Instructions to follow: Task for the records below: copy exactly, and only, the line containing "The height and" and every line after it to the end, with pictures left out.

BEGIN Excerpted data

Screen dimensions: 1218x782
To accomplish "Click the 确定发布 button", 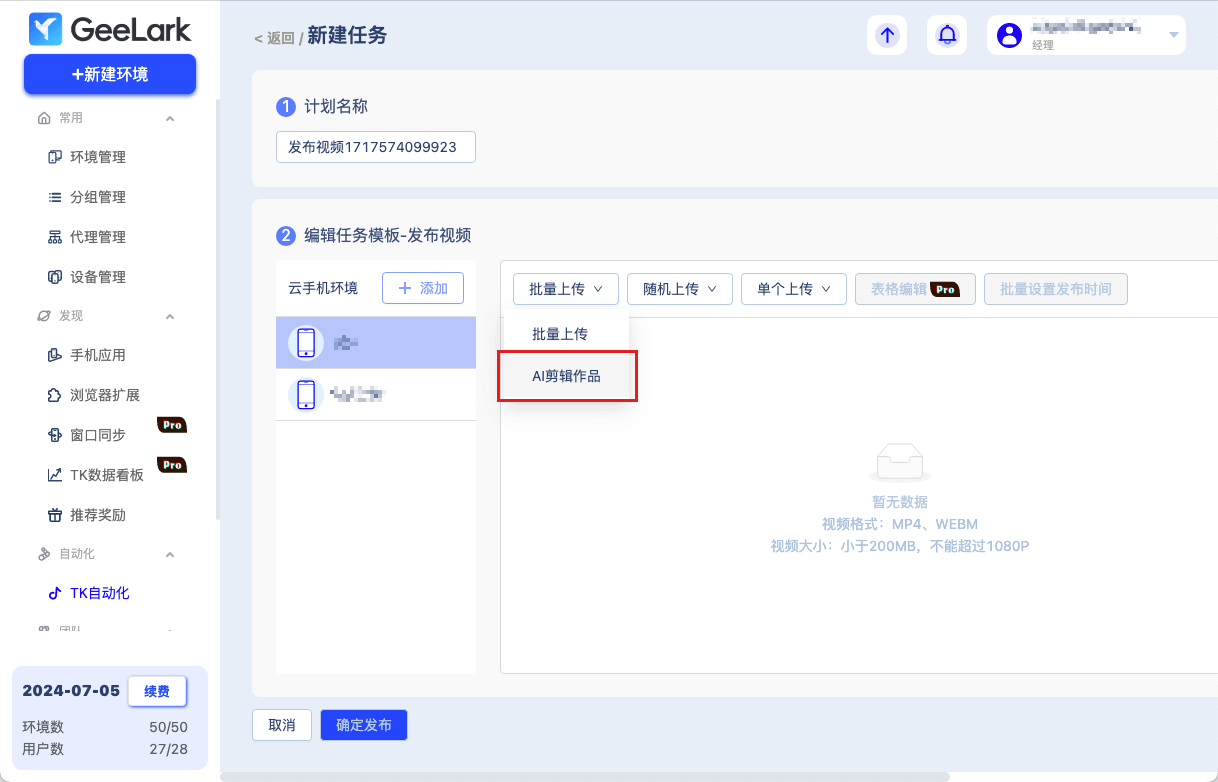I will [364, 725].
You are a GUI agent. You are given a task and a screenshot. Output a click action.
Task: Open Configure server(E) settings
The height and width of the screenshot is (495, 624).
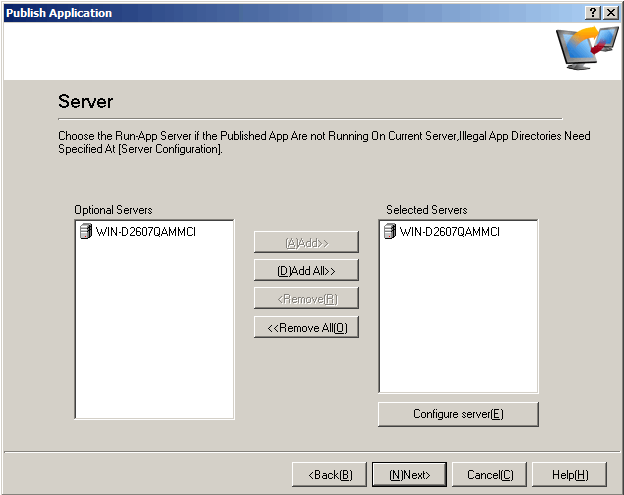[x=458, y=414]
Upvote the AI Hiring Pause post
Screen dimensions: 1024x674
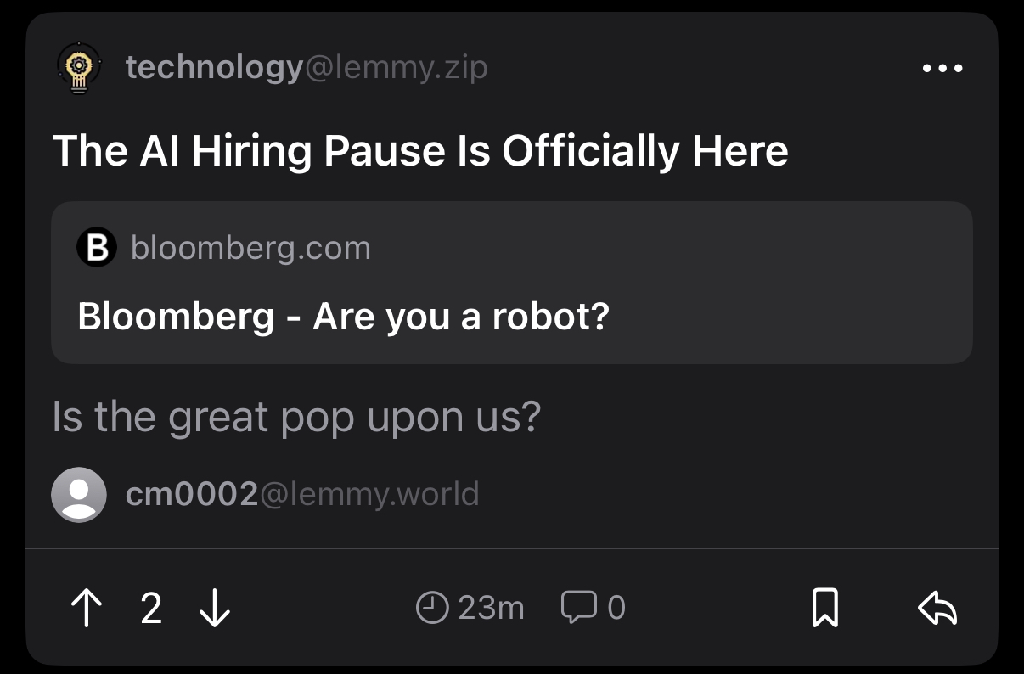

END Excerpted data

The answer:
The height and width of the screenshot is (495, 624).
[x=458, y=414]
Upvote the AI Hiring Pause post
Screen dimensions: 1024x674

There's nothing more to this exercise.